Media Maulana

From Martin Kramer, “Jihad 101,” Middle East Quarterly, Spring 2002, pp. 87-95. Posted retroactively at Sandbox.

On October 5, Oprah Winfrey devoted her television show to Islam. The program claims to have more than twenty million viewers, who got to hear Queen Rania of Jordan and Pakistan’s ambassador to Washington reassure them about the peaceful nature of Islam.

But the show was also the big American debut of Akbar S. Ahmed, Pakistani anthropologist and the new Ibn Khaldun Professor of Islamic Studies at American University in Washington. True, it was not the most edifying exchange. Oprah: “How in the name of Islam does something as horrifying as what happened on September 11 happen?” Ahmed: “That’s a very difficult question you ask, Oprah, and a very complex question, but an important question. There is obviously something driving them.” Ahmed left it at that, except to say that it was “not Islam, because Islam clearly says that the killing of one innocent life is like killing all of humanity. It is just not allowed in Islam.”16 Following Ahmed’s appearance, his book Islam Today skyrocketed to the top forty in Amazon’s rankings.
◆ ◆ ◆ ◆ ◆
[INSTRUCTIONS]
1. Which people does the passage about Oprah Winfrey's show on Islam mention by name, leaving out names that appear only inside a title?
2. Could you carry on the passage about Oprah Winfrey's show on Islam, starting after its last sentence?
The lines after this aren't needed for anything here.

[EXCERPTED DATA]
◆ ◆ ◆ ◆ ◆
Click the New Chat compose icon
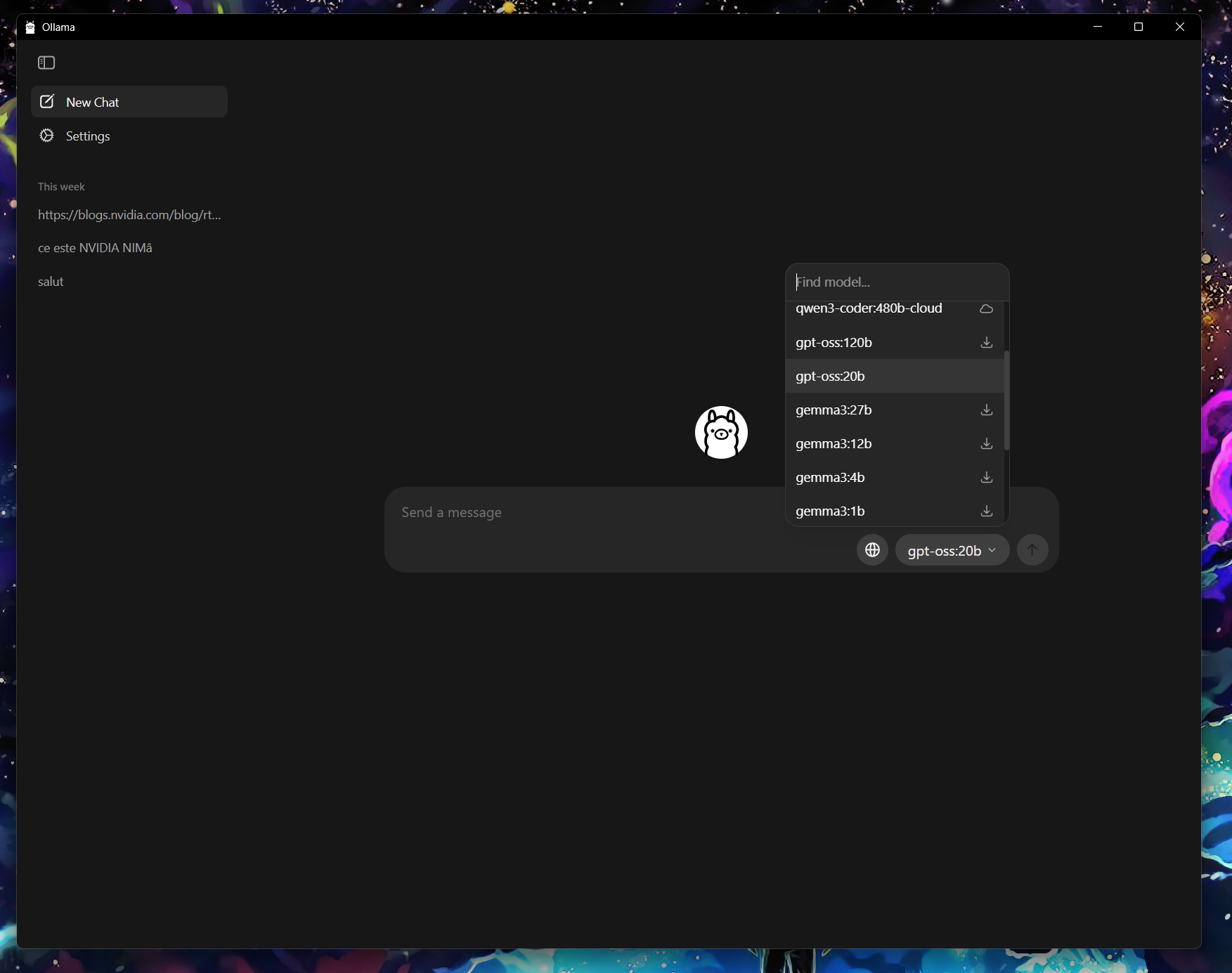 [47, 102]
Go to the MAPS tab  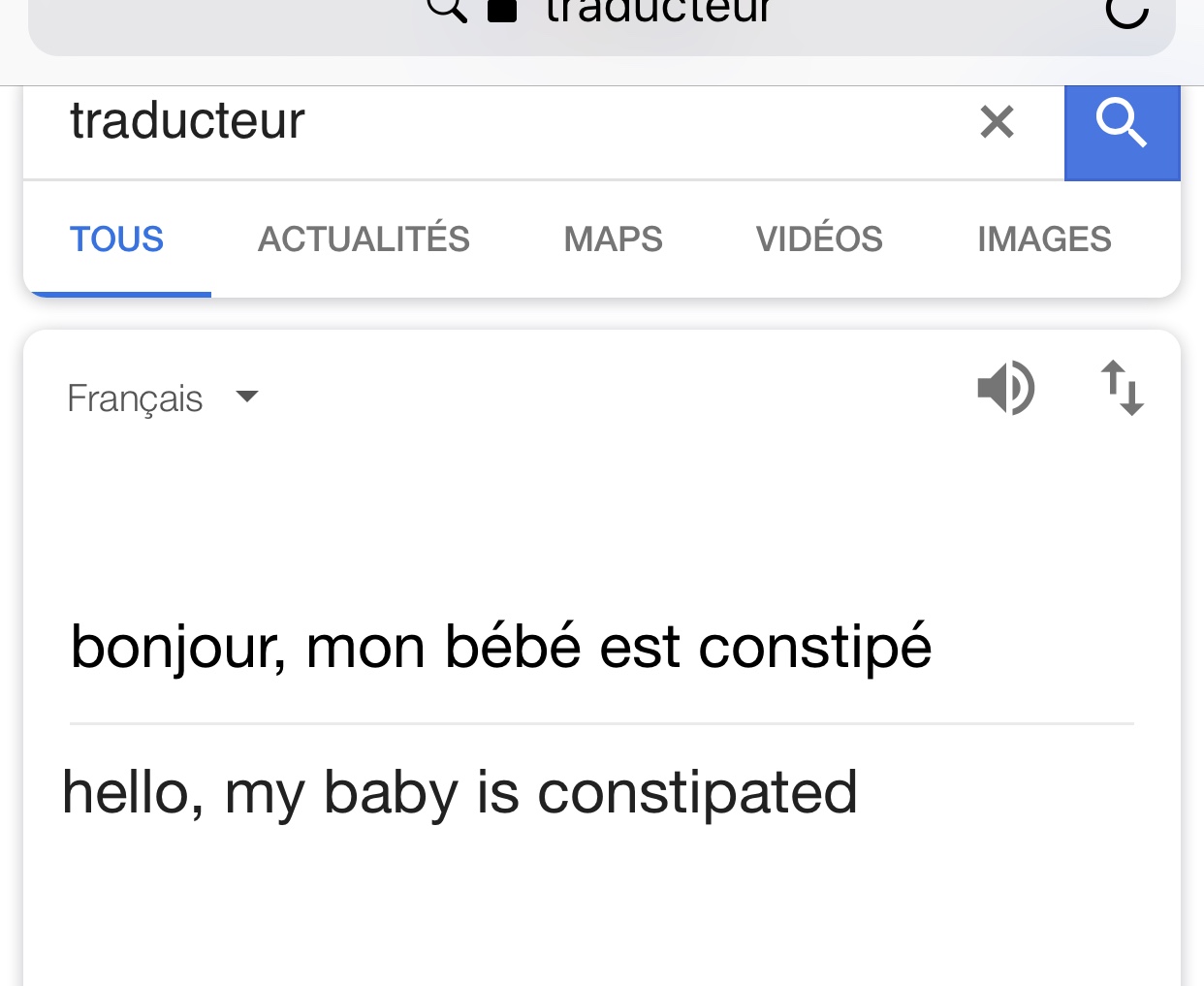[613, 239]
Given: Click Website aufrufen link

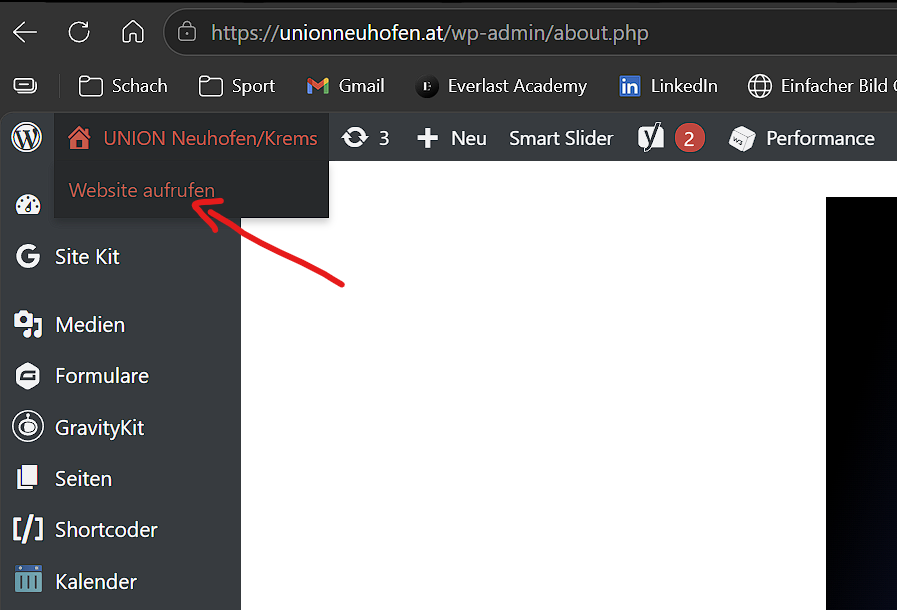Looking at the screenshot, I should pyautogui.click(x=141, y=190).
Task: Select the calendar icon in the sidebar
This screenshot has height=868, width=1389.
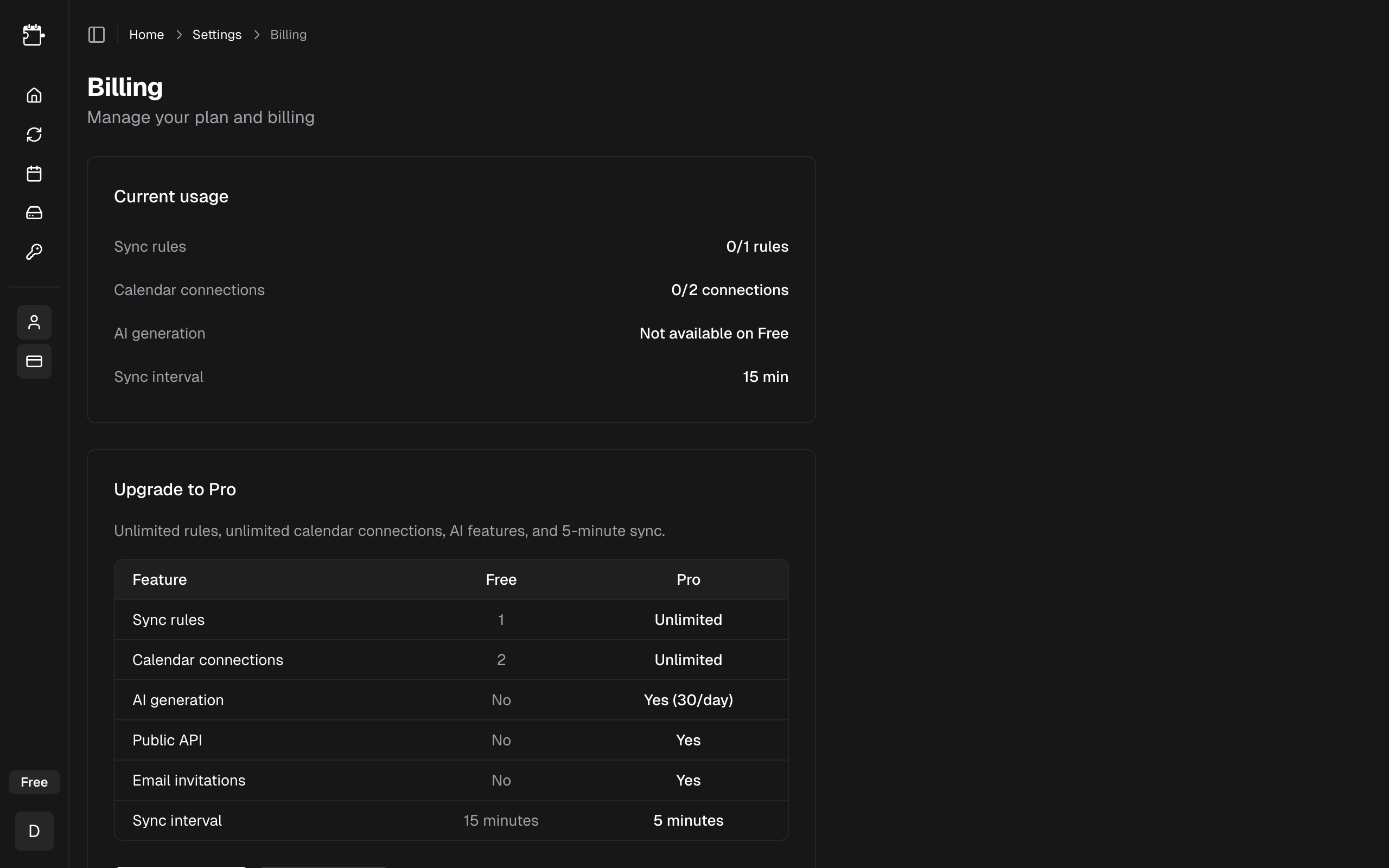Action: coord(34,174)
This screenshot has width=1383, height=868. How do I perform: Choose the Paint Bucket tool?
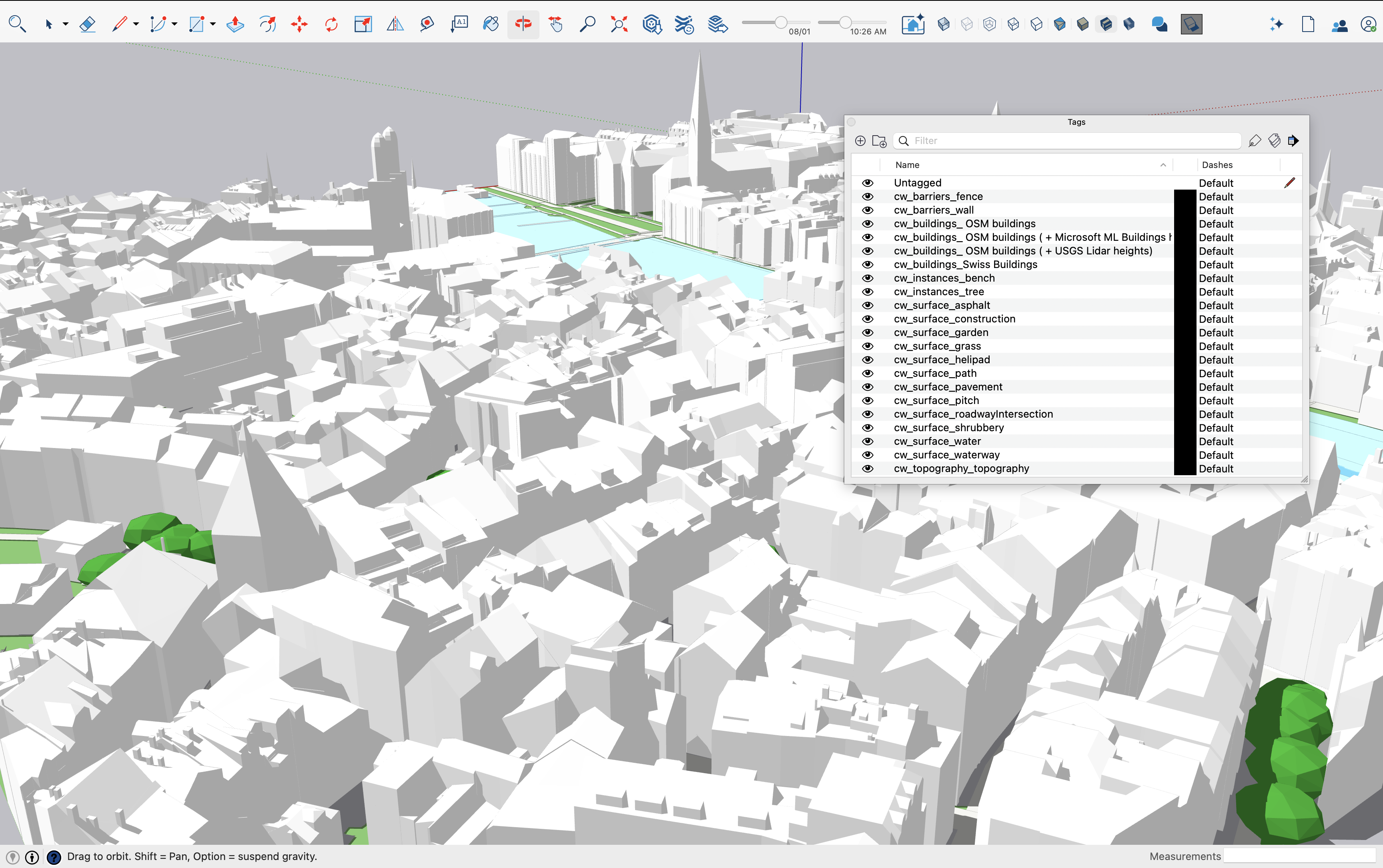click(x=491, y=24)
◆ ◆ ◆ ◆ ◆
[RESPONSES TO THE TASKS]
1. Martin Kramer, Oprah Winfrey, Queen Rania of Jordan, Akbar S. Ahmed

2.
The New York Times later misspelled his name (“Okbar”), but they’ll get it right eventually, because Akbar Ahmed is the Muslim media maven. During a decade in Britain (Selwyn College, Cambridge), he became the great talking head of Islam. BBC television and radio adored him (he narrated a six-part documentary for the BBC, Living Islam). On the eve of the Kuwait war, he gave a private lecture to Princess Diana at the Royal Anthropological Institute. (“I’m not Diana’s guru, says top academic,” screamed one tabloid.) “I was in danger of becoming the instant expert, the media guru, Mr. Know-All,” he acknowledged. 17

Twenty years ago, Ahmed wrote with authority about the Pashtun tribes of northern Pakistan. A decade ago, he wrote with some passion, but still with authority, about contemporary trends in Islam, and about Jinnah, founder of Pakistan. He now writes only with passion, and a large dollop of hubris, about America.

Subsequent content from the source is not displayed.